Karine Lasaracina, attachée « Musée numérique » aux Musées royaux des Beaux-Arts de Belgique de Bruxelles: “Ces nouvelles interfaces numériques doivent non seulement être conviviales mais doivent aussi être le prolongement de la pensée afin de rendre le contenu de plus en plus personnalisé et impliquant pour le visiteur.”
Catherine Collin, directrice du service des publics au Musée des Arts décoratifs de Paris: “Le but est d’augmenter le regard, c’est-à-dire la capacité du visiteur à piocher parmi les ressources du musée, pour aller vers davantage de connaissances ou pour en livrer lui-même davantage.”

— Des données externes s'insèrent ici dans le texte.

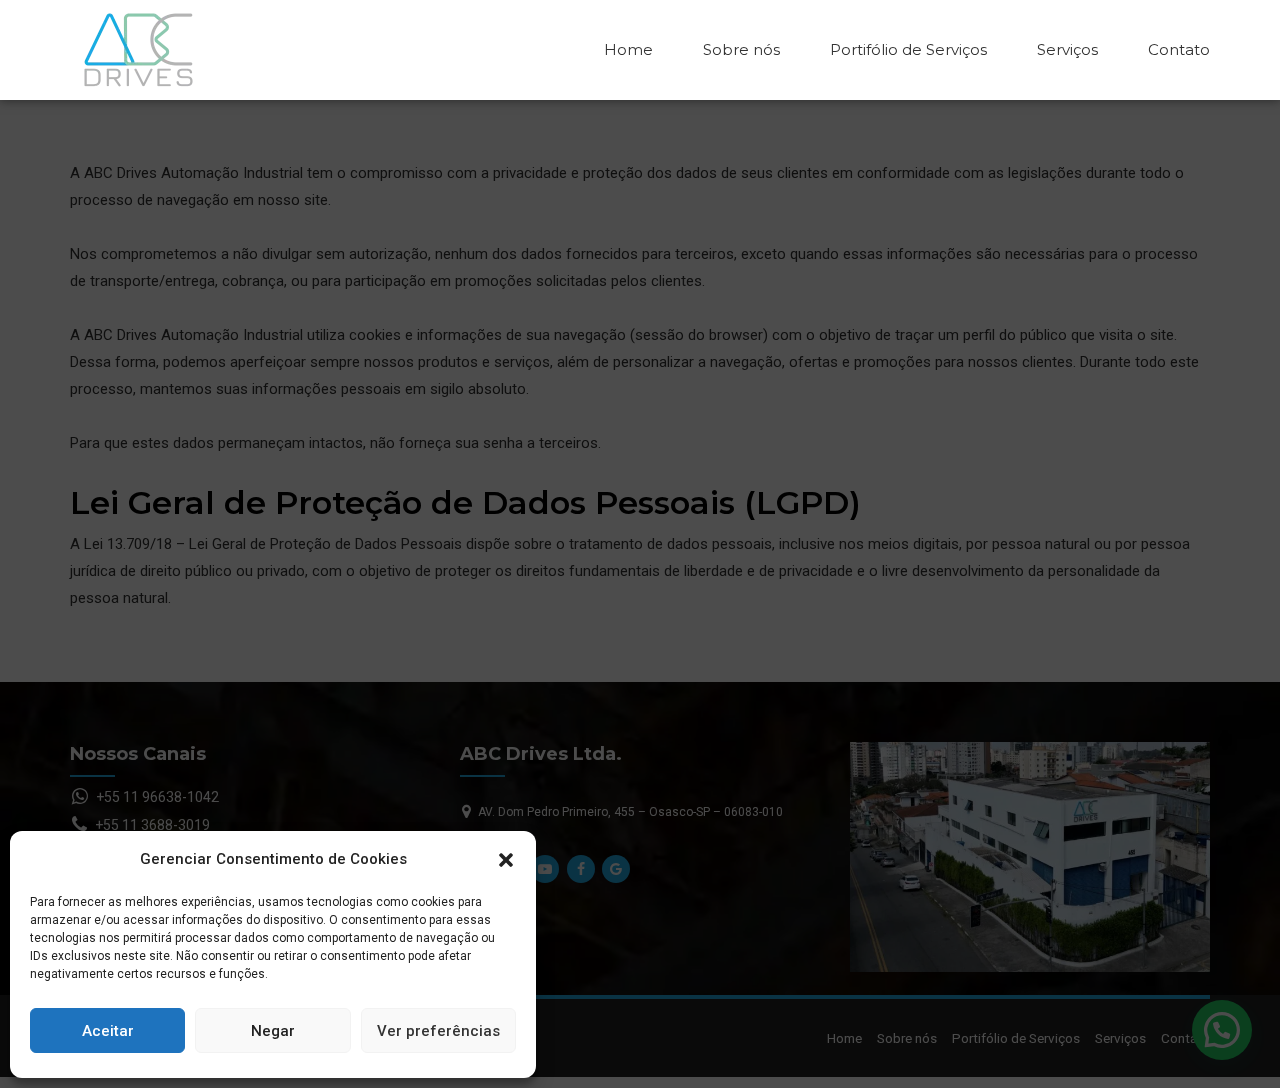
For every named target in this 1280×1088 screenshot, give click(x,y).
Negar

Un visiteur qui participe à l’expérience et enrichit les ressources muséales, en commentant, en donnant son appréciation, son interprétation, en laissant une trace, éphémère ou non, de son interaction avec un objet, en co-construisant la base de données qui servira à indexer, cataloguer, “taguer” les pièces exposées. A noter que l’un des prototypes, baptisés Feelink, développés lors du Museomix de ce week-end allait dans ce sens.
Chacun a son rôle, poursuivait Catherine Collin: “nous [le musée] offrons la matière mais le public peut être celui qui révèle les oeuvres.”

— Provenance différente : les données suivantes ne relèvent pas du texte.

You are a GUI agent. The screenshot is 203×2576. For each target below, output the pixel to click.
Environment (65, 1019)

Roland Van der Hoeven (Musée de Mariemont): “La numérisation permet au musée d’augmenter sa réalité et de décupler son public.”
Et le musée, seul, ne peut relever le défi. “Le Museomix est la recette qui permet le mieux de réconcilier les extrêmes, le monde des adolescents actuels et le celui du musée”, déclarait l’une des “muséomixeuses”.
“Et ce, en créant un environnement où on peut tester, réfléchir en transversal, au travers de différentes médiations. Les métiers traditionnels du musée doivent certes continuer à inventorier, à accumuler ressources et connaissances mais il faut aller chercher ailleurs d’autres intérêts et d’autres compétences pour générer un bouillon de créativité.”
Un autre participant, professionnel du musée, renchérissait: “le rôle du musée est de conserver le patrimoine et de le mettre à disposition. Le numérique est l’un des moyens qui le permet. Mais à quand le “musée 2.0”? C’est-à-dire [non pas le musée numérisé mais] un espace participatif où les gens se réapproprient leur patrimoine?
Notre regard n’est pas toujours celui du public. Nous devons dessiller le regard que nous avons sur le patrimoine que nous avons constitué.”
“Le Museomix est la recette qui permet le mieux de réconcilier les extrêmes, de créer un environnement où on peut tester, réfléchir en transversal, au travers de différentes médiations. Les métiers traditionnels du musée doivent continuer à inventorier mais il faut aller chercher ailleurs d’autres intérêts et d’autres compétences pour générer un bouillon de créativité.”